McLean ran projections on Omary’s investment accounts and figures that she’ll have $895,000 by the time she’s 52, and $2,592,000 at age 67.

Omary says she is grateful to McLean for figuring out her financial future. But she has mixed emotions about stashing all that cash in a retirement that feels so far away.

“I waffle between wanting to live for today – and save for tomorrow,” Omary says. “If I die when I’m 67, I’m going to be really angry.”

Getting started: tools for young investors

If Omary hadn’t gotten a Seattle Times Money Makeover, how could she create her own portfolio? Most certified financial planners won’t work with folks until they have a nest egg in the $250,000 range. McLean suggests three investment tools for young investors or anyone with small balances.

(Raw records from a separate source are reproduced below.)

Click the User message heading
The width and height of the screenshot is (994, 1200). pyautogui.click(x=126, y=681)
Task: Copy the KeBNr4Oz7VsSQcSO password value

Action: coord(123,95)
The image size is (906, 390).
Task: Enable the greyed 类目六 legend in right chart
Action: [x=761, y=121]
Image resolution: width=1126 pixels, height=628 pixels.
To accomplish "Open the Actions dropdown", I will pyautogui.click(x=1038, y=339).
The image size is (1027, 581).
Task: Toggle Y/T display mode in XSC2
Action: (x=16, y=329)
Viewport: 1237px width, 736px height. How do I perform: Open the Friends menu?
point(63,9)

Robo advisor: A robo advisor is an online, automated investment management service like the one Omary used for money not held in her 403b. Robo advisors utilize computer algorithms to build a portfolio and manage asset allocation. Typically they charge a small management fee, and the funds in the account will also charge fees based on your assets. Account minimums are often low.

Asset allocation fund: McLean also recommends something he calls “robo on the cheap”, an asset allocation fund. He likes Vanguard LifeStrategy Funds, which offer a combination of stock and bond index funds that provide a portfolio of diversity in one fund. The average expense ratio of these funds is 0.13% which is quite inexpensive.

XY Planning Network: A robo advisor is not a financial planner. If you require budgeting assistance, advice on how to allocate investments in retirement accounts, or just a familiar voice to talk to, McLean suggests taking a look at the XY Planning Network. Their planners, who are often young themselves, focus on financial guidance for Generation X and Generation Y clients, and offer assistance on a pay-per-hour basis or lower-cost monthly fees.